Ong-Bak: The Thai WarriorReviewed By Jay Seaver
Posted 10/19/04 16:47:50
SCREENED AT THE 2004 BOSTON FANTASTIC FILM FESTIVAL: A convenient rule of thumb for grading action movies is that when an actor is willing to light his clothing on fire in order to create an exciting scene, it's a good sign. It shows a certain amount of dedication that you don't see in a lot of American movies, where action stars are seldom even willing to light their stuntmen on fire, which generally carries through to the other action scenes.There's a plot to this movie, but it's kind of silly and unimportant: A Bangkok drug dealer has stolen the head of "Ong-bak", a small Thai village's Buddha statue that is involved in a ceremony that only takes place every 24 years and there's bad luck if it's missed. Fortunately, the world's stupidest drug dealer actually left his name and contact information with one of the villagers, so Ting, a local man studying to be a monk (and who is also skilled at Muay Thai boxing), volunteers to go to the city to find it. Aside from his cousin Hum Lae (calling himself "George") and Hum Lae's girlfriend, Bangkok also contains an assortment of tough guys standing between Ting and his statue. Ting must - reluctantly! - kick their butts.
And, oh, how he does. He kicks their butts in a club frequented by local crime lords that features no-rules boxing, on the street, in a cave, wherever local goons can be found. Tony Jaa, who plays Ting, is amazingly athletic and ridiculously skilled, and as with many of the other great martial arts stars, his action scenes are shot medium distance and without much cutting so that you can see, yeah, he did in fact just do that. A lot of blows are followed up with instant replay from another angle as if to assure you that, nope, there's no trick photography going on. Jaa doesn't get a lot of dialogue or character development to showcase any acting chops - that's left to the supporting/comic relief characters. He is handsome and doesn't seem to be reading off cue cards, though, so there's not much reason to bet against him becoming a movie star, at least in martial arts circles.

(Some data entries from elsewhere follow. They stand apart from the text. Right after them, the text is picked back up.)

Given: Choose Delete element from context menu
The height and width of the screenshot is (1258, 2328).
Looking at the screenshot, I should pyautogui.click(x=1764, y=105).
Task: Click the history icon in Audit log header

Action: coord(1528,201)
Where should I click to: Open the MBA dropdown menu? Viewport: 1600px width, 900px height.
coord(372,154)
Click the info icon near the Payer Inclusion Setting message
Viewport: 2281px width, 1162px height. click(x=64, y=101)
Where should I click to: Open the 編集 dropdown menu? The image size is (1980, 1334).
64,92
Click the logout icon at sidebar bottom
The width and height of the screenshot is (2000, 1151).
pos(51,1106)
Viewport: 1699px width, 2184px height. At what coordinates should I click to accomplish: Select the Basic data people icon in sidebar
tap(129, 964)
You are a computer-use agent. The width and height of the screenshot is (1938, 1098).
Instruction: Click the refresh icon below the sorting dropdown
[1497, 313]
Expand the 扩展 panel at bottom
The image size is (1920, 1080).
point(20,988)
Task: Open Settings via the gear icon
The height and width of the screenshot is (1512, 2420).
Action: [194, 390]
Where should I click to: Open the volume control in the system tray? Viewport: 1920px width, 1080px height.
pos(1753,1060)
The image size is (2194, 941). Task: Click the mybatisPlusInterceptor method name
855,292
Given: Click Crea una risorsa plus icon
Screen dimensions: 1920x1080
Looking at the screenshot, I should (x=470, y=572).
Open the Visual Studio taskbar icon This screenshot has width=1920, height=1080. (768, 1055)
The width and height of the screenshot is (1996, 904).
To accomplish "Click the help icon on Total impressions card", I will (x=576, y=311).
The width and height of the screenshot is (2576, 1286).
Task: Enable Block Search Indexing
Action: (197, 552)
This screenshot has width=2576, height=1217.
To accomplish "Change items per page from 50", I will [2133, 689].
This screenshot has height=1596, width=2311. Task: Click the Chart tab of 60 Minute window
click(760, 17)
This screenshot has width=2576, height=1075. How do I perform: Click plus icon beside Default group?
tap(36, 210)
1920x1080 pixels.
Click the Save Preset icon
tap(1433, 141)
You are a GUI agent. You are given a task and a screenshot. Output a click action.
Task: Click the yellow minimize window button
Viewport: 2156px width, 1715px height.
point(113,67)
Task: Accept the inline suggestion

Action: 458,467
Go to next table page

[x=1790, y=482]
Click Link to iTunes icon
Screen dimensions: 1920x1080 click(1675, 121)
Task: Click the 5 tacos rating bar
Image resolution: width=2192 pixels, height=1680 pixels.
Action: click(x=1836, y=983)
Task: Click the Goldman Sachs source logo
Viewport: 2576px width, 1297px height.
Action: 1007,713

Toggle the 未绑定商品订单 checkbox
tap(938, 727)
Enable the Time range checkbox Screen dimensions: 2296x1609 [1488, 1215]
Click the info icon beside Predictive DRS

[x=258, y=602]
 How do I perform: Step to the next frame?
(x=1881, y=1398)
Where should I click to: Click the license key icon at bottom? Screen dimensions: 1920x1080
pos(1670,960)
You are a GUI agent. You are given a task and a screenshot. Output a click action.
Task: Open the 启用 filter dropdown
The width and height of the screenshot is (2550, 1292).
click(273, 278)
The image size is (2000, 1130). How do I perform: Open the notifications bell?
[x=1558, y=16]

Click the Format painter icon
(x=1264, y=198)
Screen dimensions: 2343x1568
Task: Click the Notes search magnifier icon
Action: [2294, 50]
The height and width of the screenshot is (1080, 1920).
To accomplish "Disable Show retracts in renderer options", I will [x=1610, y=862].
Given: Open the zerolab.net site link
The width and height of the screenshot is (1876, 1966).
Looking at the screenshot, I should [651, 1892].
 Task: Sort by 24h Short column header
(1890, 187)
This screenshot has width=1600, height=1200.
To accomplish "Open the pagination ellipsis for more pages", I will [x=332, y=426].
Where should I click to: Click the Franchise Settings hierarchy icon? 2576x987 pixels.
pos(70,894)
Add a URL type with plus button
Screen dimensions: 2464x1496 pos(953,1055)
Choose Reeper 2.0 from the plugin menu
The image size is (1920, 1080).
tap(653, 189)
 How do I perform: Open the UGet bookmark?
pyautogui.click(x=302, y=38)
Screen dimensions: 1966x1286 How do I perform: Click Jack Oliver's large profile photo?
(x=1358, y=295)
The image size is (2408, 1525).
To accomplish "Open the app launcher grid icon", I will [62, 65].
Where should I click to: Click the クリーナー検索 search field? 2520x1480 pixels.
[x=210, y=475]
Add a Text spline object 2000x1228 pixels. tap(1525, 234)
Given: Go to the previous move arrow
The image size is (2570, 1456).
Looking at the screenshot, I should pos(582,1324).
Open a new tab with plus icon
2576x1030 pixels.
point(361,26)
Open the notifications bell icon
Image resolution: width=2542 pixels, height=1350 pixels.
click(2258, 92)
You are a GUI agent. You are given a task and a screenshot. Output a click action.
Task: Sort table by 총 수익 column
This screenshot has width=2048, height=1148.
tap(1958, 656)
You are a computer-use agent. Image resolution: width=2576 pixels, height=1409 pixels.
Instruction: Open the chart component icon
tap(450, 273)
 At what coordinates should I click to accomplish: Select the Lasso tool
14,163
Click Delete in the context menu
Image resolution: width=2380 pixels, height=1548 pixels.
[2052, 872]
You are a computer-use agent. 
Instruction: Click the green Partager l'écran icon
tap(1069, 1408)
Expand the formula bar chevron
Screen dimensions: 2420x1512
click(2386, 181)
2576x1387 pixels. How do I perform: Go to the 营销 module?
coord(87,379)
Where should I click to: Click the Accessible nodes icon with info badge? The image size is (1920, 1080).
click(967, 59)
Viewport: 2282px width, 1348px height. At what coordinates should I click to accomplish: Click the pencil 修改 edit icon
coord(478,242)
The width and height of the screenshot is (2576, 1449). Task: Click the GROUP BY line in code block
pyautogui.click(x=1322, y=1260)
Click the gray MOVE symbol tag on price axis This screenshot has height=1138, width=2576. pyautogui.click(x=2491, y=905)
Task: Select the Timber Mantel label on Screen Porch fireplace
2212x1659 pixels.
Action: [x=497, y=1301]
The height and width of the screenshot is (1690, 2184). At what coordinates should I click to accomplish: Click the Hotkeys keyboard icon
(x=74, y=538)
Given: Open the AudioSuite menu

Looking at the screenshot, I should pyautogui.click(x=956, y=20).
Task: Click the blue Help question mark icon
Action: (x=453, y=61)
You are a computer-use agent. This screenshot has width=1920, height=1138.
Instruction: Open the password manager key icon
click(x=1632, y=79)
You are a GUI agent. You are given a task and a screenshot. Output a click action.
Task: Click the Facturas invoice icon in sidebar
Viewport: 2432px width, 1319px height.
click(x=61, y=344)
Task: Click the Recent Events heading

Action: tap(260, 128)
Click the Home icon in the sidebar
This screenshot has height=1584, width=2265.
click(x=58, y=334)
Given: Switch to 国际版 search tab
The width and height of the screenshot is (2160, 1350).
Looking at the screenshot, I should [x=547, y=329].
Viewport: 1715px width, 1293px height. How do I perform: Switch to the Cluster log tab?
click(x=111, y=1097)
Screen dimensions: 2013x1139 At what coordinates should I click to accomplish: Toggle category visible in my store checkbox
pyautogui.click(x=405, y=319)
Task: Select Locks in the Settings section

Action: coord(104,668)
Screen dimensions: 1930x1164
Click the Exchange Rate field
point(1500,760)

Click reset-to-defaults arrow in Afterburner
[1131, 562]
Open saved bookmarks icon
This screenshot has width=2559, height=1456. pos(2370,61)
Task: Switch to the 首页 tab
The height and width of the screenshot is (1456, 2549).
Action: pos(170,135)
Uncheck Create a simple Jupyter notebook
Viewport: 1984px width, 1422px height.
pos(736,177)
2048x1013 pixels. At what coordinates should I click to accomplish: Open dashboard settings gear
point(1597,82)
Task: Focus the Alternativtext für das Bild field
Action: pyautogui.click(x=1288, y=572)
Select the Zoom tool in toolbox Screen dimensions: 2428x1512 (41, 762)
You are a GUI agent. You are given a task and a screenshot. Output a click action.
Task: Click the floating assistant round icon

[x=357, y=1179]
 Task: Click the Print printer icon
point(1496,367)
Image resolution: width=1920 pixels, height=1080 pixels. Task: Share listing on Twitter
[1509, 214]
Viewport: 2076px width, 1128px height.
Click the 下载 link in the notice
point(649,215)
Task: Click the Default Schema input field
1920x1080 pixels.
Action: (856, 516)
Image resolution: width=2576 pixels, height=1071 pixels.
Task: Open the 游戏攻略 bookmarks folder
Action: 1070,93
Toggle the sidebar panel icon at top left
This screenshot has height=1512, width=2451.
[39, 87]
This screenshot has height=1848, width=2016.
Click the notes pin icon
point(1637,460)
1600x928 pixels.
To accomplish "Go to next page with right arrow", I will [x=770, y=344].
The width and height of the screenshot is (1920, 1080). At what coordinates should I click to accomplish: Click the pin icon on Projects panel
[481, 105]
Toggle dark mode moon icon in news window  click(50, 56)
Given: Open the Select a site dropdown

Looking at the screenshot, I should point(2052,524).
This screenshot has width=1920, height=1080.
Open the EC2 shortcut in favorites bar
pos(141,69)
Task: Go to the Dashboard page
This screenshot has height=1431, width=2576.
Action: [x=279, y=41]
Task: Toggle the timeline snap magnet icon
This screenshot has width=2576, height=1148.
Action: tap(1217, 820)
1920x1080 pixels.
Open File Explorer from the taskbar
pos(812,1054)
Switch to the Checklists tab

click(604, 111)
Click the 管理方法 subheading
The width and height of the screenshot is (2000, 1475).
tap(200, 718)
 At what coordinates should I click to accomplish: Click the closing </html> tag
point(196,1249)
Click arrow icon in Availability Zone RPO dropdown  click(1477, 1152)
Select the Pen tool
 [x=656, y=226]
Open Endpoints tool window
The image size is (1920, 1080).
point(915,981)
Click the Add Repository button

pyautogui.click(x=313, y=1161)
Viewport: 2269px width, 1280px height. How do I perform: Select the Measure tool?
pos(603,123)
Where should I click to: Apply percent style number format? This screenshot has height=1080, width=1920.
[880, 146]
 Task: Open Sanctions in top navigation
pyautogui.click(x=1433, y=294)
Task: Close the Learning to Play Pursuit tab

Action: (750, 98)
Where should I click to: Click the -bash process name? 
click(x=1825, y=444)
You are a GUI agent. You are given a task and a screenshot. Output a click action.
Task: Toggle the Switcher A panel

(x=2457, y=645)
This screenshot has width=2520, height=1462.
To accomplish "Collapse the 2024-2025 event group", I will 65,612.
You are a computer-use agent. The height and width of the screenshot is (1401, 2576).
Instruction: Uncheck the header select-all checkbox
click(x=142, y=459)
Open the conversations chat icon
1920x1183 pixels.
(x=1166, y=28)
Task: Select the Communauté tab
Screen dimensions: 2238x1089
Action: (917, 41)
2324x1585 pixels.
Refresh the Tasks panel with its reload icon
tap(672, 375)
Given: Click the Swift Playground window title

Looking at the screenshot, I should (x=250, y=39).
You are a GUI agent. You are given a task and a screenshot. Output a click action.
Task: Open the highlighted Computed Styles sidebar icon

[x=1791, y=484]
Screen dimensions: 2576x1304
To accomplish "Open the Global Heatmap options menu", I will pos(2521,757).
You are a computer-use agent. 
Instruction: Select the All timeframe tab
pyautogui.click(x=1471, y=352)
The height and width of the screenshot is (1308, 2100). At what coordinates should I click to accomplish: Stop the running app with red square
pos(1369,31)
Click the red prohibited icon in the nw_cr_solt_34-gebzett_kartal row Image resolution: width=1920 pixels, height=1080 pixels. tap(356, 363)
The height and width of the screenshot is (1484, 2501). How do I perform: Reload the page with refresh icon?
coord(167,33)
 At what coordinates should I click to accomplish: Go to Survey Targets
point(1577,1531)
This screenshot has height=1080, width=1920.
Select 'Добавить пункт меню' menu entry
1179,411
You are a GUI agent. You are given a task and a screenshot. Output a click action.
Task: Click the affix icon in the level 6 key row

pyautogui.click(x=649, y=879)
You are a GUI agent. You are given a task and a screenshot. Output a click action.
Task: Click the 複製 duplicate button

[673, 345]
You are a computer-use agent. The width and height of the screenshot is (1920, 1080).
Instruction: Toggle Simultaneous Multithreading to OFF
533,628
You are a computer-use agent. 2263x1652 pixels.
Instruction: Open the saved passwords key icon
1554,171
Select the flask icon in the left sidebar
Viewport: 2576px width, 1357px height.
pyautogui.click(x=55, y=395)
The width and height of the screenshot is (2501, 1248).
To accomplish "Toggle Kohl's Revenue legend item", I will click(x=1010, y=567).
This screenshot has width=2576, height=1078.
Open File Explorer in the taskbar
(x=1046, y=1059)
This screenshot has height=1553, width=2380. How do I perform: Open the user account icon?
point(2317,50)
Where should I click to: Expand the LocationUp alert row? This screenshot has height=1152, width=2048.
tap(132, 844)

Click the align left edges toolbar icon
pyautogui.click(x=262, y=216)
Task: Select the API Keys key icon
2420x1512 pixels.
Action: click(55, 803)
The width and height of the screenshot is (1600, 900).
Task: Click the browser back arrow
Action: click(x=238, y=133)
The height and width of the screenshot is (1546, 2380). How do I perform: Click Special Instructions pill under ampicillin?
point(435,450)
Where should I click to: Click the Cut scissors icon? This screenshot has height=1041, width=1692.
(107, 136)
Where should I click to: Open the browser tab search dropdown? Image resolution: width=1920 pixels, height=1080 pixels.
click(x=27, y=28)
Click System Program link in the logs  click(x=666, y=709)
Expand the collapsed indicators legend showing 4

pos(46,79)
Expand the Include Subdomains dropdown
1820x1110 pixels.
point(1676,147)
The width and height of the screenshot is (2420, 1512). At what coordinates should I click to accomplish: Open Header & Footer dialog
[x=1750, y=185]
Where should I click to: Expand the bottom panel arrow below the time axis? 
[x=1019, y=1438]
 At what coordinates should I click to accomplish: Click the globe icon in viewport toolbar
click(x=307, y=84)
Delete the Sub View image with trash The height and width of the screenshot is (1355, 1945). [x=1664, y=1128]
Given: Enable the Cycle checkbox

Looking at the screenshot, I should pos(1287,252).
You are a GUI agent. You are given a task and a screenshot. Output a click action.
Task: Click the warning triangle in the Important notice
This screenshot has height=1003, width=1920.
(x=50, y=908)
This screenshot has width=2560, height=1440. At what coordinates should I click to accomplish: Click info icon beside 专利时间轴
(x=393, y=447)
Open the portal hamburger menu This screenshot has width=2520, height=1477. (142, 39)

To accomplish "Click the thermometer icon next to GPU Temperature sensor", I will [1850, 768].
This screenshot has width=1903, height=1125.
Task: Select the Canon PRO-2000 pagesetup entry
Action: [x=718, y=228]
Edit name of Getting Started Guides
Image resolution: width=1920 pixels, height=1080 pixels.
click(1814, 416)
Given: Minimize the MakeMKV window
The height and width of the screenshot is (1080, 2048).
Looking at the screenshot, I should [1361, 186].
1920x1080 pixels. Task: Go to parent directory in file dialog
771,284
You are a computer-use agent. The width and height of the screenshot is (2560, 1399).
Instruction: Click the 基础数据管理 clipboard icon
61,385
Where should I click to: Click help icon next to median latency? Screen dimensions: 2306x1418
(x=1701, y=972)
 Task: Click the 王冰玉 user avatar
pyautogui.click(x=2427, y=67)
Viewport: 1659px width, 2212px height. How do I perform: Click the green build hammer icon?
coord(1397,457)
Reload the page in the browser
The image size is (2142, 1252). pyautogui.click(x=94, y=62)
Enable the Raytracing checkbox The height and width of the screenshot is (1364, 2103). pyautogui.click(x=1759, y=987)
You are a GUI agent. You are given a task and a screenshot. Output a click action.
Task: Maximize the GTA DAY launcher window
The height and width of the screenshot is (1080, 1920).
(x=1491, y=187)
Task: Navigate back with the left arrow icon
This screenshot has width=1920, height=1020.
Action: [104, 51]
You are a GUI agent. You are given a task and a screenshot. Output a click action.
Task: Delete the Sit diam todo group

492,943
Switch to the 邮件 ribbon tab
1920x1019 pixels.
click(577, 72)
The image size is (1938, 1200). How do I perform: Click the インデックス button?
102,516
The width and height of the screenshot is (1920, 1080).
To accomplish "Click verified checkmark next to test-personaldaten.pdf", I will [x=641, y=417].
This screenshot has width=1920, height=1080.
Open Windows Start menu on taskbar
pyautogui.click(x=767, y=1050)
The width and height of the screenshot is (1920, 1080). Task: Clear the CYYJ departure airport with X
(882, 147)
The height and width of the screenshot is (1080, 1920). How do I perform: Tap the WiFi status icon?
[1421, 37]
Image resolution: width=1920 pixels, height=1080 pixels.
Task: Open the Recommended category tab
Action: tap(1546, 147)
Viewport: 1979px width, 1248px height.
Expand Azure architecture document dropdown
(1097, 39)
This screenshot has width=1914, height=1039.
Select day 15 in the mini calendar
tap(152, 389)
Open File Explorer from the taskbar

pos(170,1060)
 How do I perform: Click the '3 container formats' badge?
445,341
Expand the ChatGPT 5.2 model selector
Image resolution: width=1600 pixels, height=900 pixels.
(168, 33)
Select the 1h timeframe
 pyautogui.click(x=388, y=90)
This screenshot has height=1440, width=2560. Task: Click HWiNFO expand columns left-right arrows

There are several good action scenes, although my favorite is when a gang of thugs Hum Lae has annoyed chases Ting and his cousing through the street. This being a martial-arts movie, the street is crowded to overflowing with street merchants, open-air eateries, cars, animals, deliveries being made (including a large loop of barbed wire, highly breakable glass, a basketful of sharp objects, and the like). Jaa leaps over cars, onto tables, through the loop of barbed wire. He runs on top of people's heads, and then when surrounded drops three or four goons before starting back up. Hum Lae can't come close to keeping up, but he appears to get the upper hand on his pursuers for a moment... Until the knife saleswoman shows up. The whole thing is a fast-paced, funny sequence that just works as pure entertainment.
Another thing writer/director Prachya Pinkaew pulls off well is escalating the stakes. Yes, a lot of the earlier fight scenes are funny, Jackie Chan-style romps (including a fun sequence involving an armada of extremely unstable three-wheeled taxis), but by the end, bones are being broken as the fights continue in deadly earnest. Nice job of doing it without there seeming to be much of a discontinuity.Ong-Bak is action, pure and simple. Come and be amazed at what this guy can do.